Treatment. The patient underwent successful surgical removal of the mass by way of an incision through the previous Pfannenstiel incision. Through extensive scar tissue, the mass was found within and below the fascia. The mass was removed as 2 fragments, the first measuring 3 × 2 × 1.5 cm and the second measuring 3.5 × 2.7 × 1.5 cm. Pathology test results confirmed the diagnosis of endometriosis.
Outcome of the case. Following surgical removal of the endometrioma, she quickly recovered, and her symptoms resolved.
Discussion. Endometriosis is a common disorder involving abnormal growth of tissue resembling endometrium present in locations other than the uterine lining.1 It is estimated to be present in 6% to 10% of women of reproductive age and 25% to 35% of women with infertility.1 Endometriosis more commonly affects women of reproductive age than postmenopausal women, although the latter has been reported.
Symptoms of endometriosis can vary significantly, ranging from being asymptomatic to causing severe pain. When pain is present, it typically occurs with menses, and many women with it also experience infertility. Most commonly, lesions are found on peritoneal surfaces of reproductive organs and adjacent structures within the pelvis but rarely can be found in other locations. One such location is the scar from prior abdominal surgical procedures.
Scar endometriomas represent a rare form of endometriosis and account for 0.03% to 0.15% of endometriosis cases.2 Scar endometriomas are typically found in low-transverse abdominal wall incisions used for uterine procedures such as cesarean deliveries. Diagnosis can be difficult, but the condition should be considered in women who have undergone abdominal surgery.
Ultrasonography has been shown to sometimes identify endometriomas, but the size of the mass can be a factor.2 MRI can assist in preoperative planning and also can help to better visualize the soft tissue. Ultimately, the diagnosis must be confirmed with biopsy and/or excision.3
Nonsurgical treatment options include the use of oral contraceptives, gonadotropin-releasing hormone agonists, and aromatase inhibitors.4,5 However, surgical removal is the treatment of choice for women with severe disease, those who wish to preserve fertility, those with adhesions, and those who wish for curative treatment.1
While scar endometriomas are a rare finding, the diagnosis must be kept in mind in cases of women with abdominal pain of unclear etiology, especially women of childbearing age with a history of abdominal surgical procedures. This diagnosis should especially be considered when the scar from that surgical procedure becomes tender with menses.6
References:
- Sarajari S, Muse KN Jr, Fox MD. Endometriosis. In: DeCherney AH, Nathan L, Laufer N, Roman AS, eds. Current Diagnosis & Treatment: Obstetrics & Gynecology. 11th ed. New York, NY: McGraw-Hill; 2013:chap 56.

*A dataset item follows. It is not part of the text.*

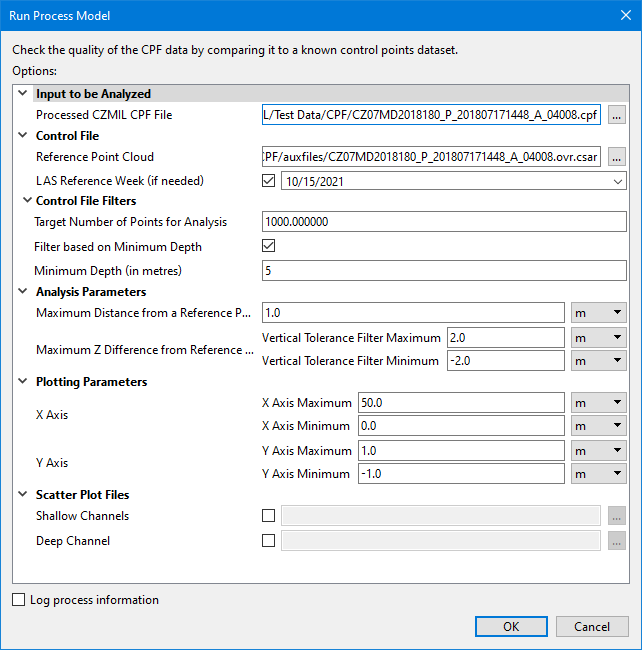Click the Minimum Depth input field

- Francica G, Giardiello C, Angelone G, Cristiano S, Finelli R, Tramontano G. Abdominal wall endometriomas near cesarean delivery scars: sonographic and color Doppler findings in a series of 12 patients. J Ultrasound Med. 2003;22(10):1041-1017.
- Hoffman BL. Endometriosis. In: Hoffman BL, Schorge JO, Bradshaw KD, Halvorson LM, Schaffer JI, Corton MM, eds. Williams Gynecology. 3rd ed. New York, NY: McGraw-Hill; 2016:chap 10.
- Wolf GC, Singh KB. Cesarean scar endometriosis: a review. Obstet Gynecol Surv. 1989;44(2):89-95.
- Schoelefield HJ, Sajjad Y, Morgan PR. Cutaneous endometriosis and its association with caesarean section and gynaecological procedures. J Obstet Gynaecol. 2002;22(5):553-554.
- Al-Jabri K. Endometriosis at caesarian section scar. Oman Med J. 2009;24(4):294-295.